Overall, 20 percent of the people with what's known as oropharyngeal cancers - tumors in the middle and back of the throat, tonsils, soft palate and back of the tongue - had HCV. So did 14 percent of people with non-oropharyngeal cancers - tumors of the front and underside of the tongue, roof of the mouth, larynx, gums and lips.
Because smoking is a major risk factor for head and neck cancers, researchers also looked at data for a control group of 694 people with lung tumors and other smoking-related malignancies. They found 6.5 percent of this control group had HCV.
Compared with patients in the control group, the researchers found the risk for HCV-infected patients of developing head and neck cancers was increased: 2.4 times higher for oral cavity cancers, 2 times greater for oropharynx cancers and almost 5 times for larynx cancers.
One limitation of the study is the lack of a control group of cancer-free patients, the authors note.
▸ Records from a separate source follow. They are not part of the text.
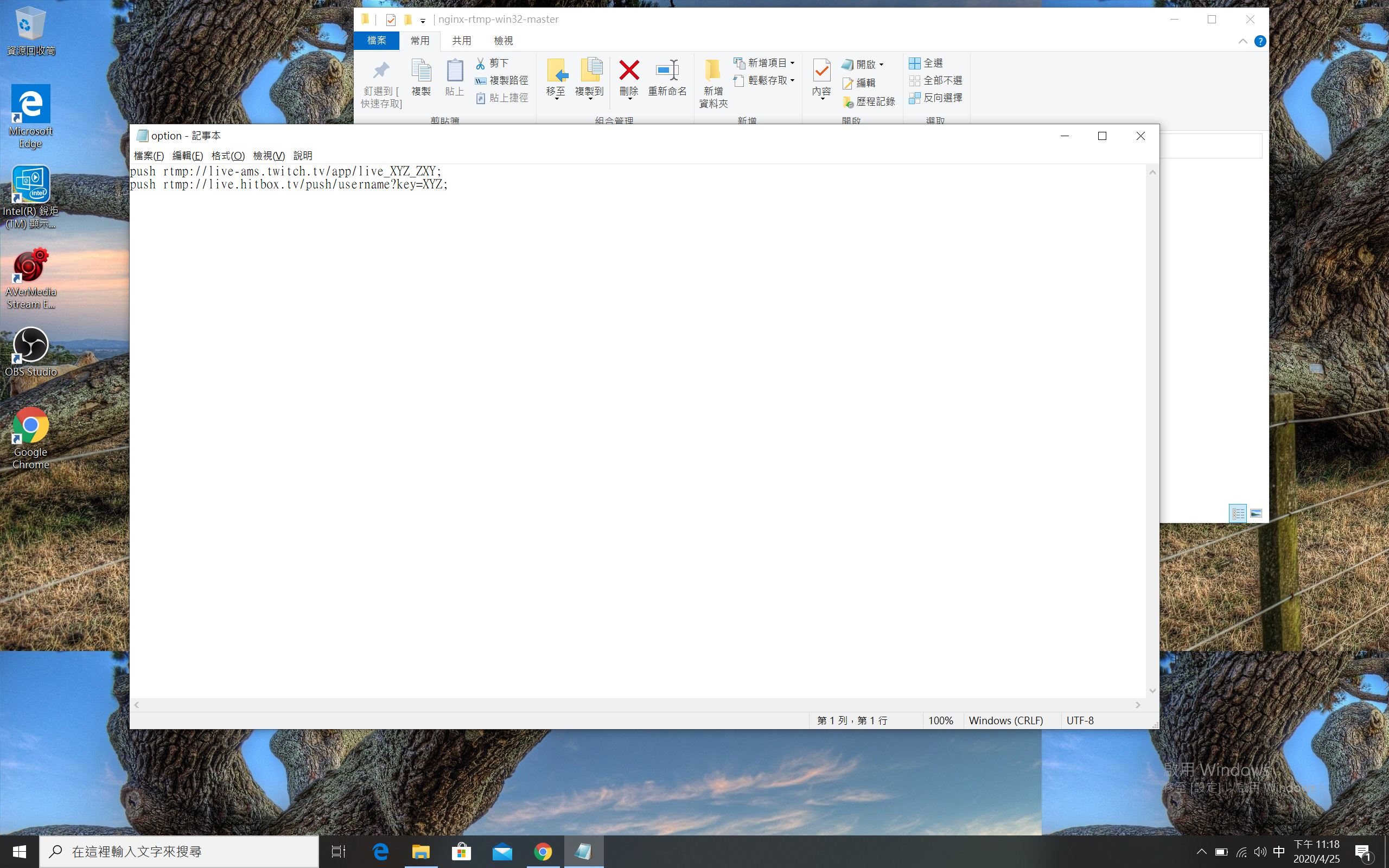
Task: Click Invert selection (反向選擇) option
Action: click(x=935, y=98)
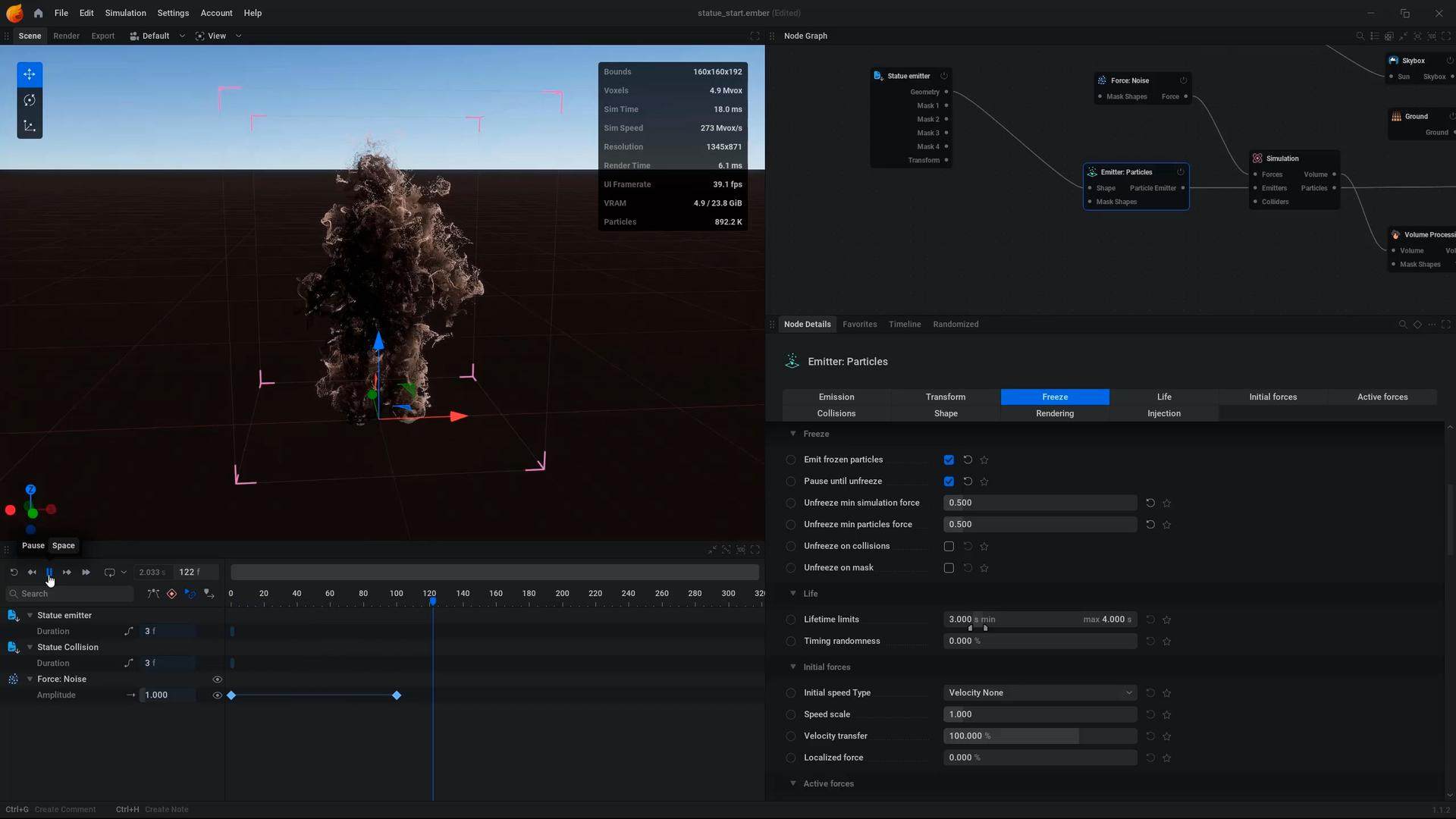This screenshot has width=1456, height=819.
Task: Open the Active forces tab
Action: [1382, 397]
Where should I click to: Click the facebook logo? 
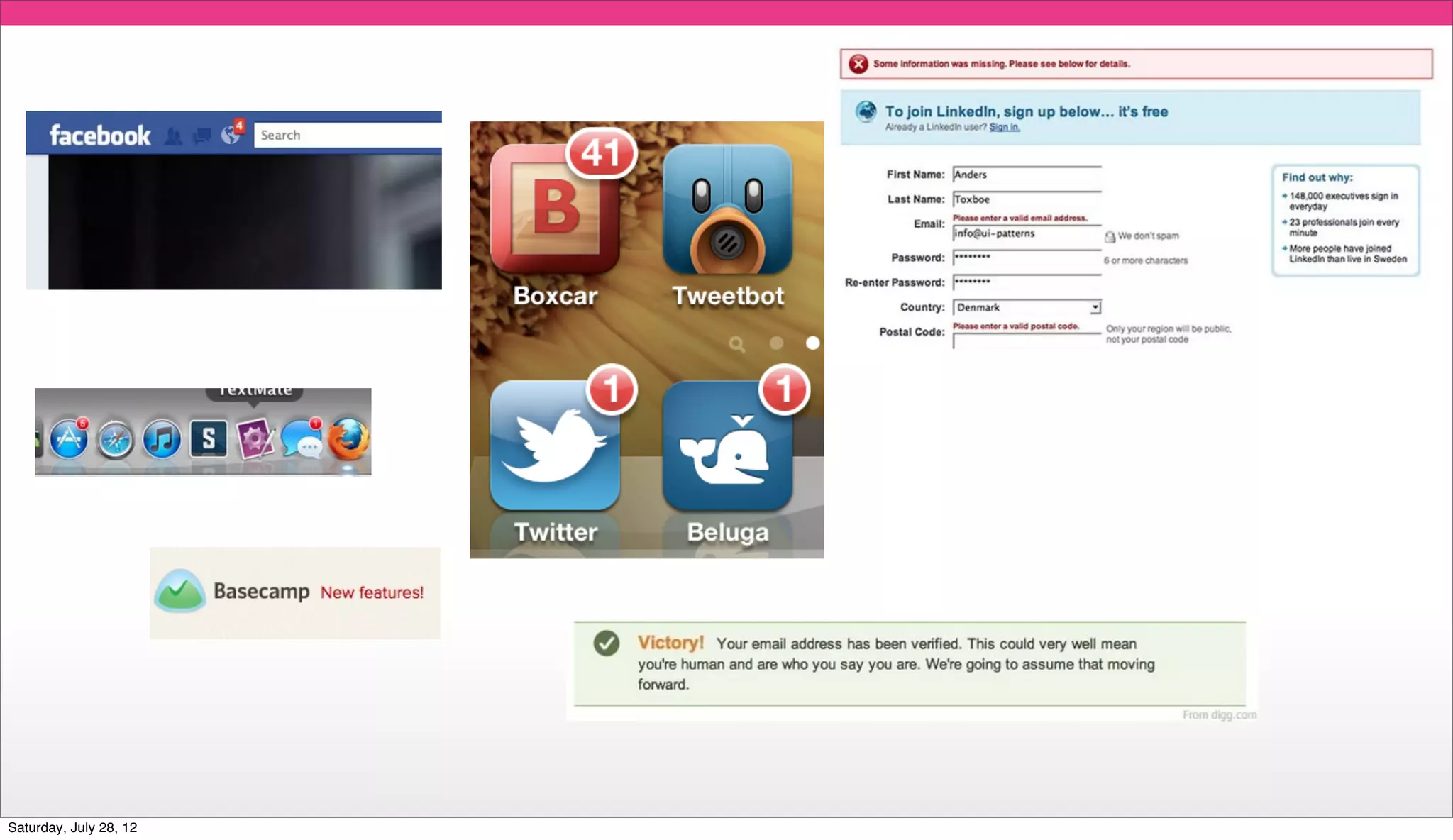[x=100, y=135]
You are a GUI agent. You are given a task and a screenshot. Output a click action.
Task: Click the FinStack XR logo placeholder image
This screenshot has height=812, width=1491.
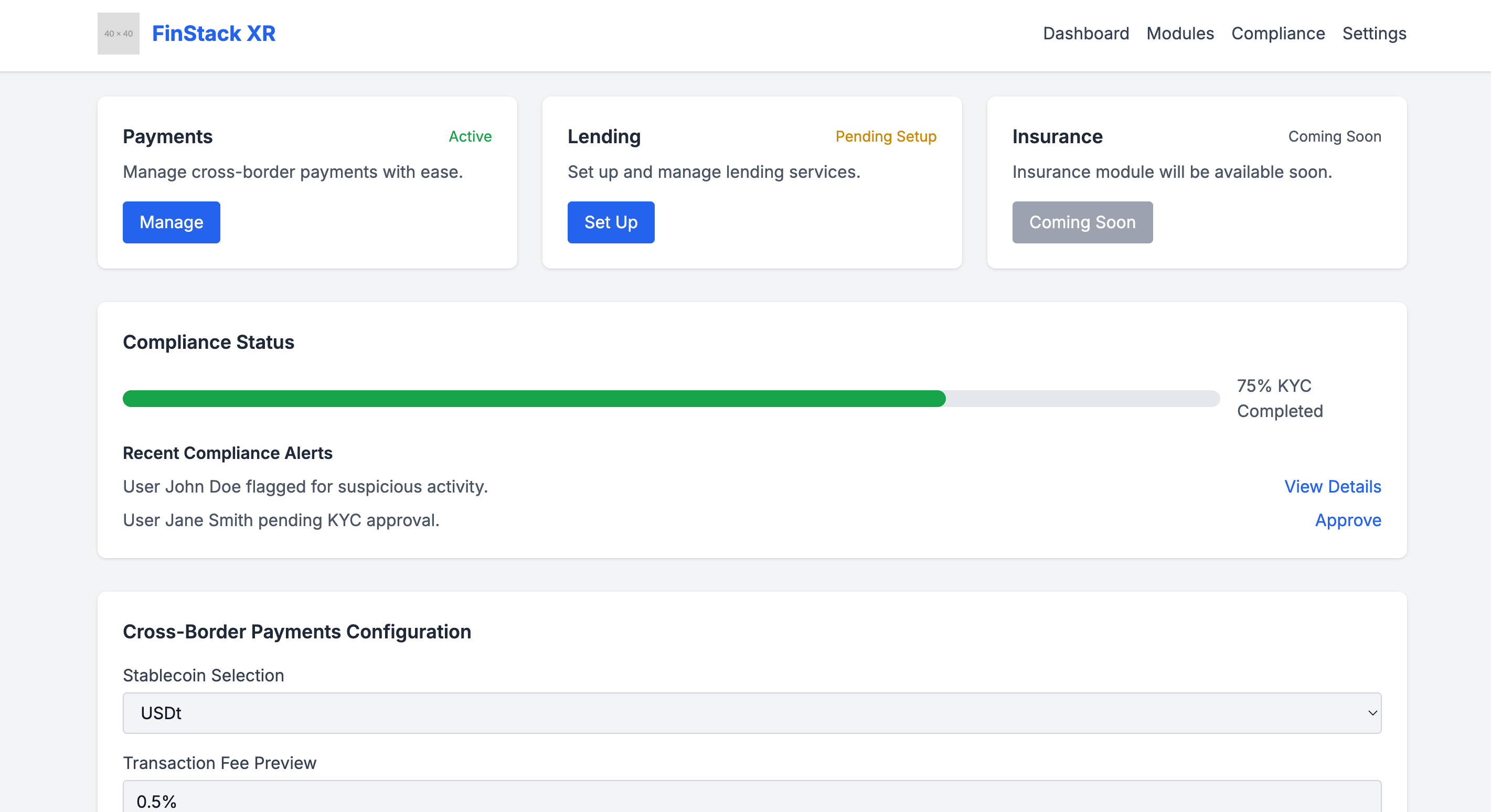[118, 34]
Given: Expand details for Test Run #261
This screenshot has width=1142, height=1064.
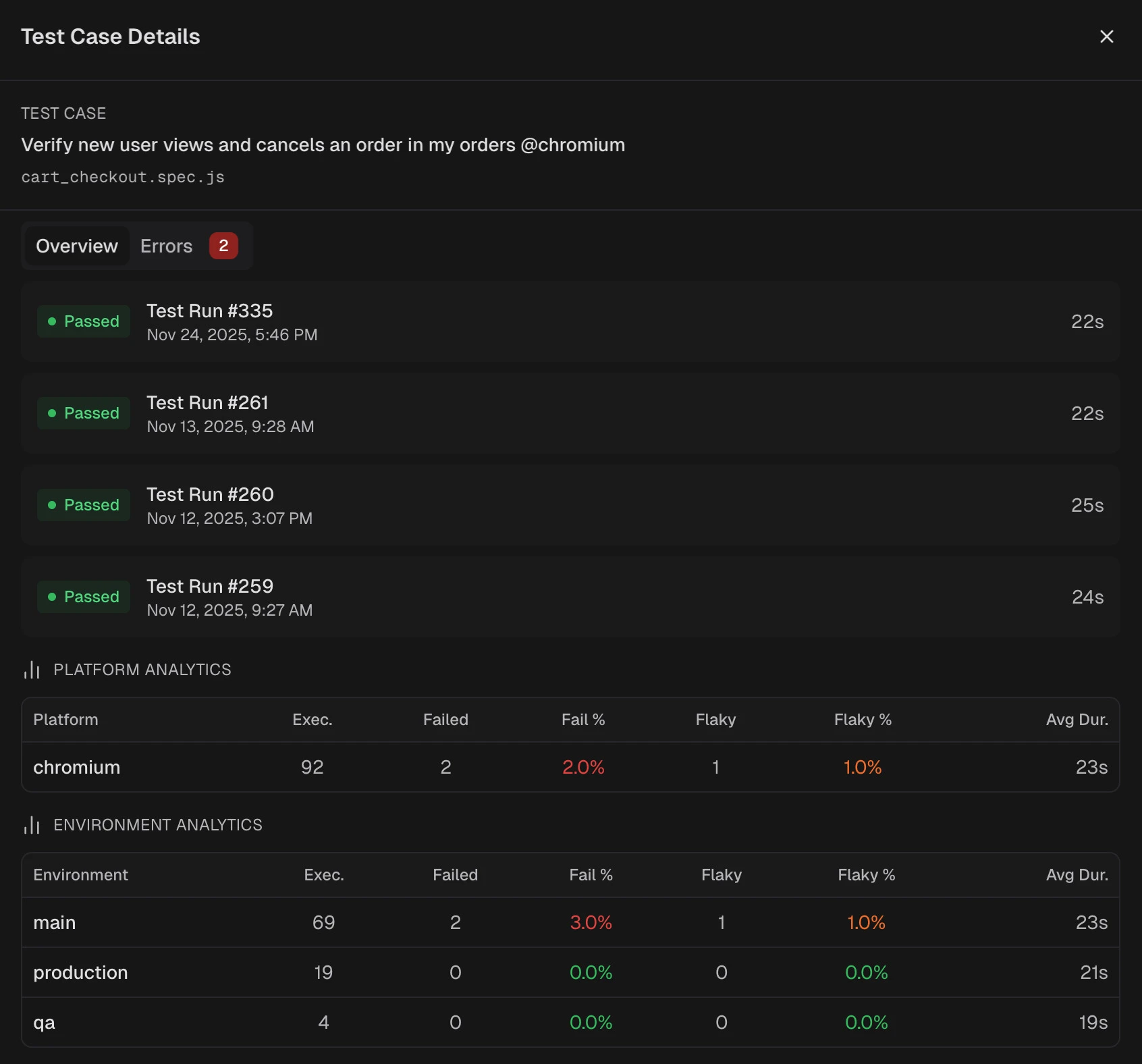Looking at the screenshot, I should pyautogui.click(x=571, y=413).
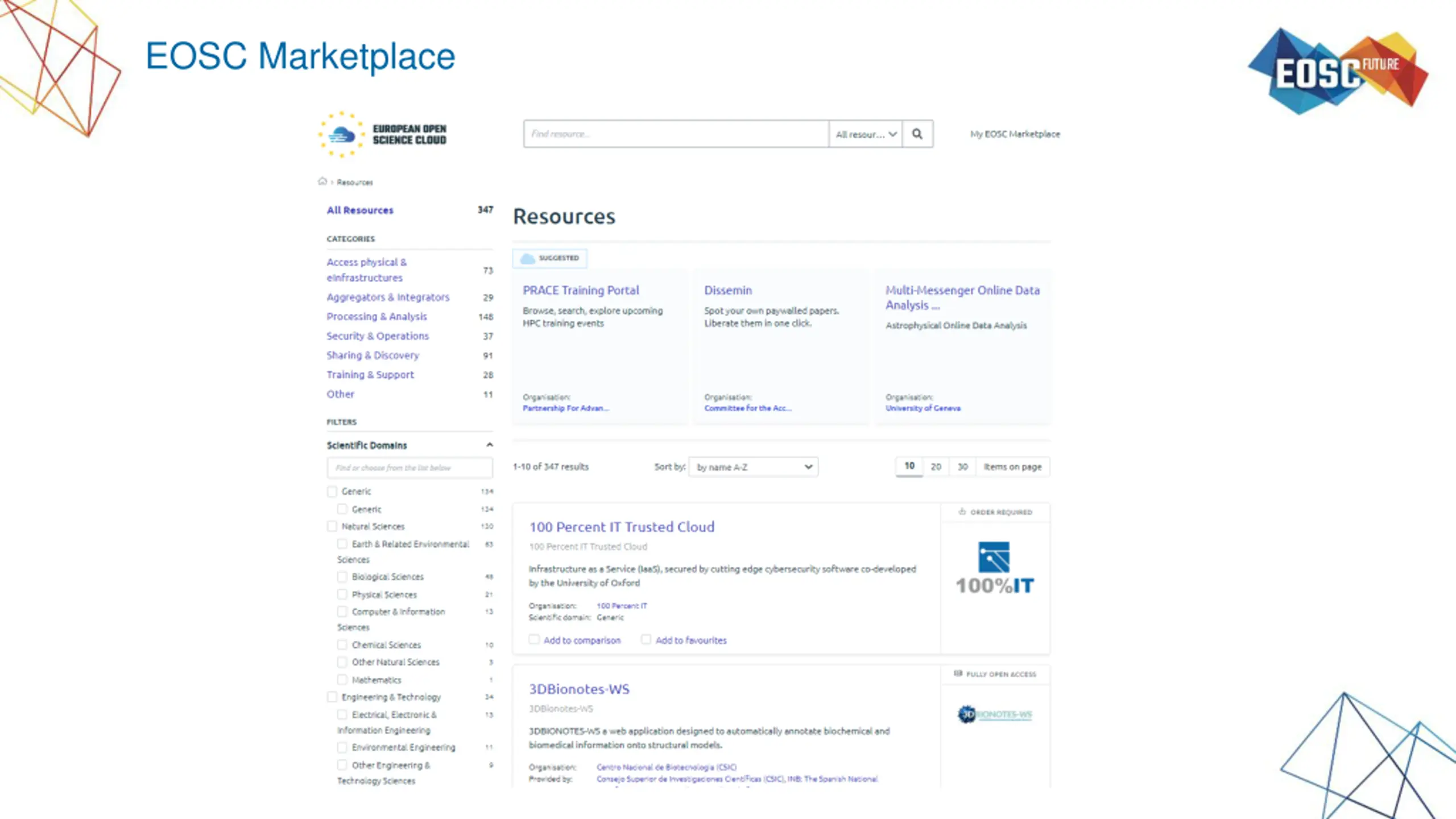The width and height of the screenshot is (1456, 819).
Task: Click the 100%IT logo thumbnail
Action: click(994, 569)
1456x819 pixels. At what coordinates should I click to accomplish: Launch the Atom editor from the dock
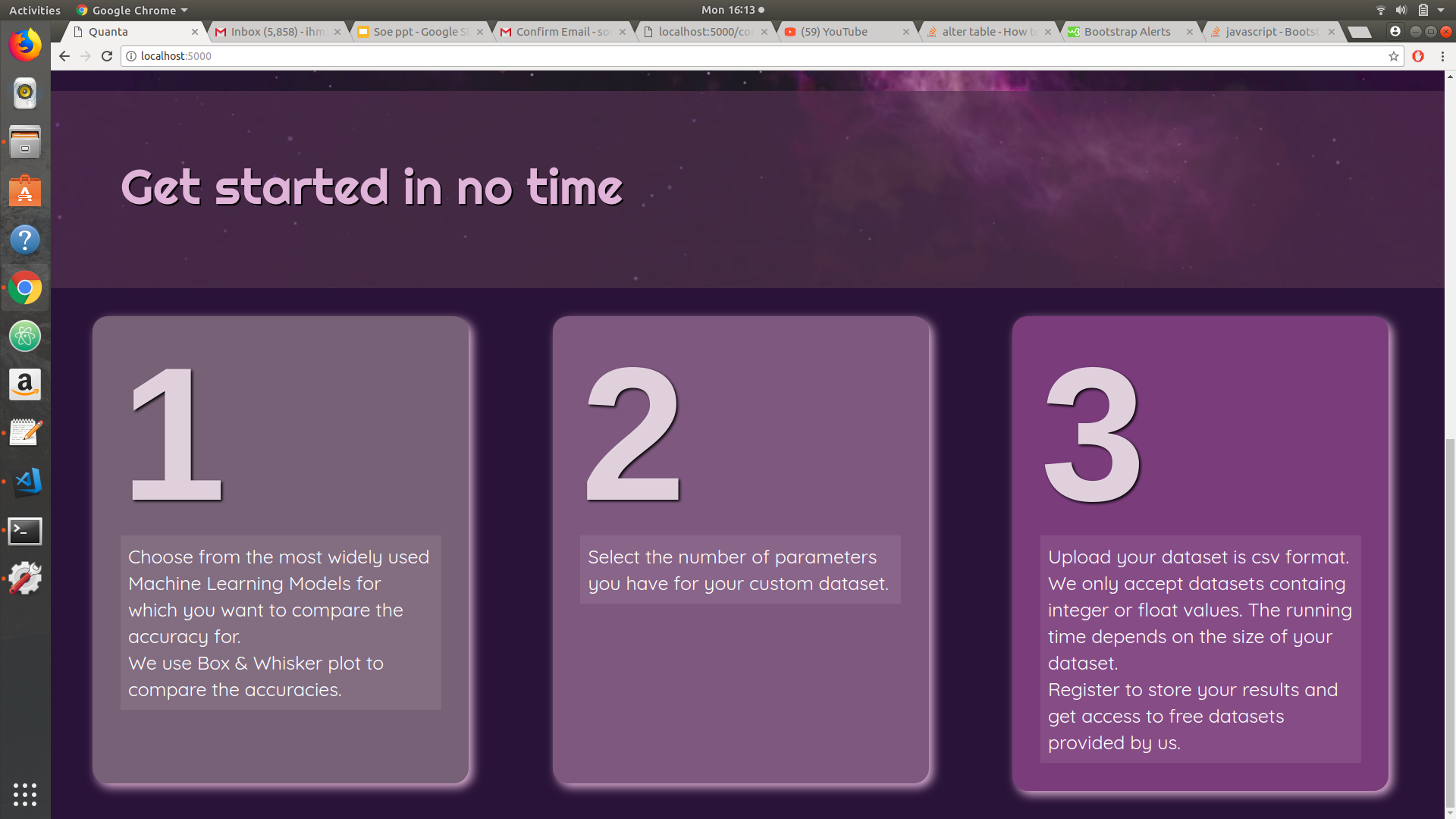tap(25, 337)
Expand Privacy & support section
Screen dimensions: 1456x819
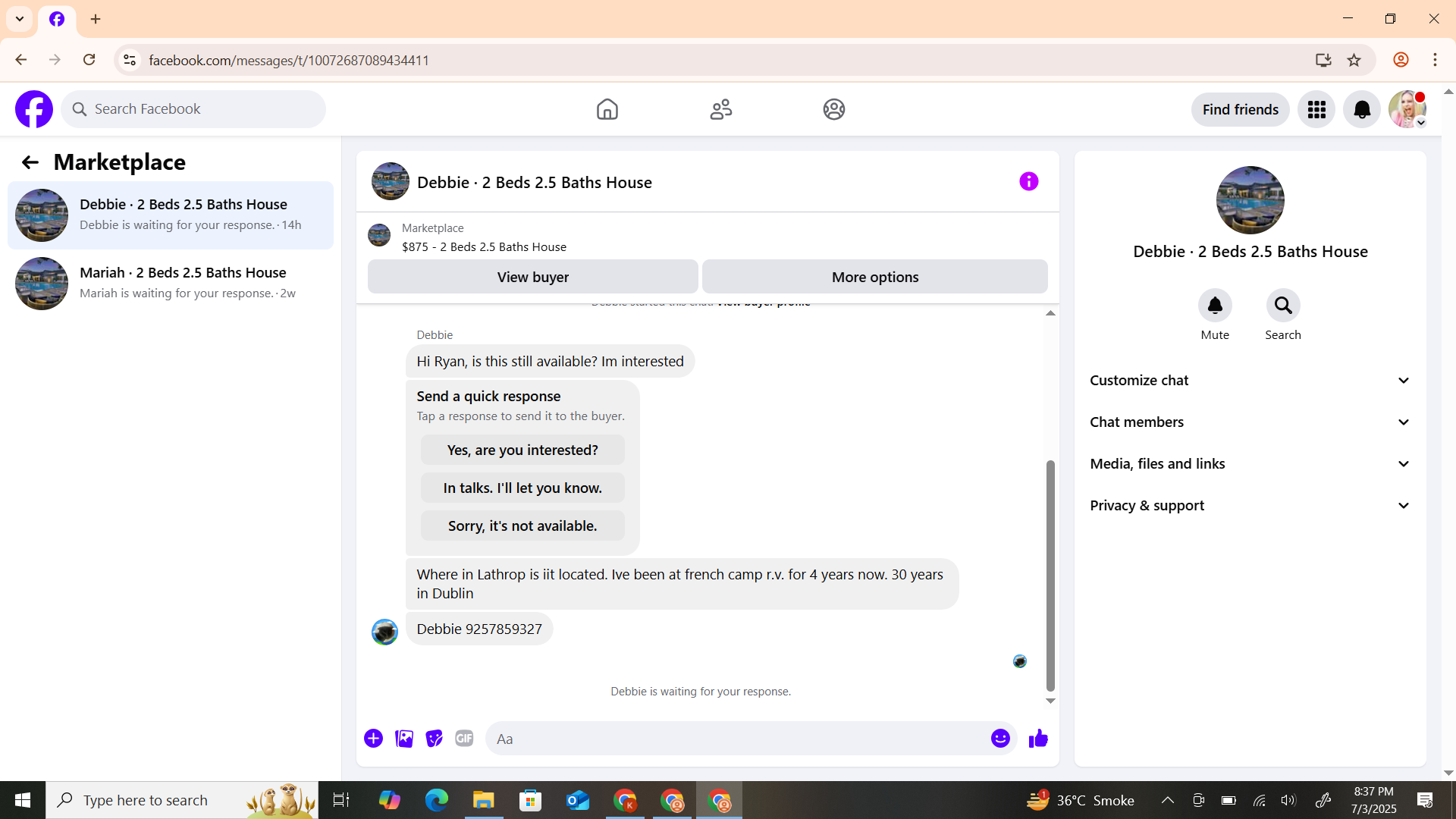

The findings also don't prove that HCV directly causes head and neck tumors.
Hepatitis C is usually spread when blood from an infected person enters the body of someone who isn't infected. These days, most people infected with the virus get it from sharing needles or equipment to inject drugs, but it can also be transmitted during sex, and until a test for it was developed in the early 1990s, people could acquire HCV through blood transfusions.
The Centers for Disease Control and Prevention recommends screening for people born during the "baby boom" generation from 1945 to 1965 and individuals with increased risk such those with AIDS or a history of drug use.
But a recent analysis of blood samples from nearly 5,000 emergency department patients seen at the Johns Hopkins Hospital in Baltimore found almost 14 percent tested positive for the virus - one third of whom didn't know they were infected.
If only people recommended for screening under the CDC guidelines got tested, 25 percent of the patients with undocumented hepatitis C wouldn't have been tested, that study found.
"The test is widely available and the consequences of not knowing your infection status can directly affect your health," said Dr. Thomas Quinn of Hopkins and the National Institute of Allergy and Infectious Diseases.
"Because hepatitis C virus can be cured, why not increase screening of the population and refer those that are positive to centers where they can be treated and thereby eliminate this associated risk for cancer," Quinn added by email.